▶ [ABOUT THIS TASK]: Find the word "computer" in the records and copy every line where it occurs.

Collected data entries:
· · · ·

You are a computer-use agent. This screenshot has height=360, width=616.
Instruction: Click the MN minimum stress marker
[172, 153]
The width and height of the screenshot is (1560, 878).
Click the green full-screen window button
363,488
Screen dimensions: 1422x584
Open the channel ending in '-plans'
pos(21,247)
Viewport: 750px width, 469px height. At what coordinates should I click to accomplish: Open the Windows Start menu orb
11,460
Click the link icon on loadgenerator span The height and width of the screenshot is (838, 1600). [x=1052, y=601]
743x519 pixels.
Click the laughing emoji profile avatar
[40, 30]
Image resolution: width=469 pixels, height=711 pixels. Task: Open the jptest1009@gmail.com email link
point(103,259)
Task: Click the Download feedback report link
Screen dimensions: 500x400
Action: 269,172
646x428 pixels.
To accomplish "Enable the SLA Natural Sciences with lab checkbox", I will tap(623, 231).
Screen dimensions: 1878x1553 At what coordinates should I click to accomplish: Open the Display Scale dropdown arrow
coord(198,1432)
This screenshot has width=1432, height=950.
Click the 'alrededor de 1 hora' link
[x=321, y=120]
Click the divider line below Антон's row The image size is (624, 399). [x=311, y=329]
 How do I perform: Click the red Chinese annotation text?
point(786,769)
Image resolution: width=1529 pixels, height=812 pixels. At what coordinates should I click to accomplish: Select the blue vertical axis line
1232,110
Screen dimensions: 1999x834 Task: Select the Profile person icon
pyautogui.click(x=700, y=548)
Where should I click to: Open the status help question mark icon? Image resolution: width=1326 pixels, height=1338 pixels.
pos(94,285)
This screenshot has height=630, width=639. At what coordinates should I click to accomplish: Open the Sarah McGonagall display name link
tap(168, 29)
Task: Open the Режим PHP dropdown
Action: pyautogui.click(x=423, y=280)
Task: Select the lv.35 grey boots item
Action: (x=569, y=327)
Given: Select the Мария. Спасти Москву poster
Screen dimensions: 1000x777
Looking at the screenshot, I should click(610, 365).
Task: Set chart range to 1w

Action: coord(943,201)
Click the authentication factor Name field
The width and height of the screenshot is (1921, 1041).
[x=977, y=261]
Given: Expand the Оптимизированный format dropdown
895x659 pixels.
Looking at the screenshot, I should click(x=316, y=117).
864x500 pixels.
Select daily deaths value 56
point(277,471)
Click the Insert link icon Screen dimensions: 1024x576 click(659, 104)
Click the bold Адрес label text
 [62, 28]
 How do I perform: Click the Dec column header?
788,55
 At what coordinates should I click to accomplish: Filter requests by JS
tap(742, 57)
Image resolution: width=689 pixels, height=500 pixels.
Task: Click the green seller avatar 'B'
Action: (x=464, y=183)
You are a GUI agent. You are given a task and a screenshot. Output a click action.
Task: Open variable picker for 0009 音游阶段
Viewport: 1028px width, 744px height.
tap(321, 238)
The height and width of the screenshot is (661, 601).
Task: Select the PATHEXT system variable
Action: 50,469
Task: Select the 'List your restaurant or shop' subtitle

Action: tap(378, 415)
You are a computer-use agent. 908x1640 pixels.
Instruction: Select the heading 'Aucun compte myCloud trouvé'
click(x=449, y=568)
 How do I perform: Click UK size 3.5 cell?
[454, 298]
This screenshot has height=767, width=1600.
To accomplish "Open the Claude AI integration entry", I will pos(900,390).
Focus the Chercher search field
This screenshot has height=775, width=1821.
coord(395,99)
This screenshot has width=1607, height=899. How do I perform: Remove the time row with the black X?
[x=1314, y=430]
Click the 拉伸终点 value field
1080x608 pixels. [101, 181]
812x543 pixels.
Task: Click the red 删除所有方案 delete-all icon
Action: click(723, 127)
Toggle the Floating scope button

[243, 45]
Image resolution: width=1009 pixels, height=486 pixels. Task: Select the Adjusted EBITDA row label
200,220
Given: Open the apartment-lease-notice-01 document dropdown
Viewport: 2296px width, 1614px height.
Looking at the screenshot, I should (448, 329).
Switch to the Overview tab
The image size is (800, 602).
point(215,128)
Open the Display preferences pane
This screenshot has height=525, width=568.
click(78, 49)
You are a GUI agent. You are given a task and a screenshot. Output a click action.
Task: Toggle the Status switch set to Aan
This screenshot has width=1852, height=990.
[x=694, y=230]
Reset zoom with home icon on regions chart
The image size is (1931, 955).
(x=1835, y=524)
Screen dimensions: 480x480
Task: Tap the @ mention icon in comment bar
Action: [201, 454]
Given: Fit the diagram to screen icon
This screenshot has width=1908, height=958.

· · · ·

▶ [PROBLEM SOLUTION]:
You are a computer-use agent. This screenshot has height=360, width=616.
You are a computer-use agent. 908x1640 pixels.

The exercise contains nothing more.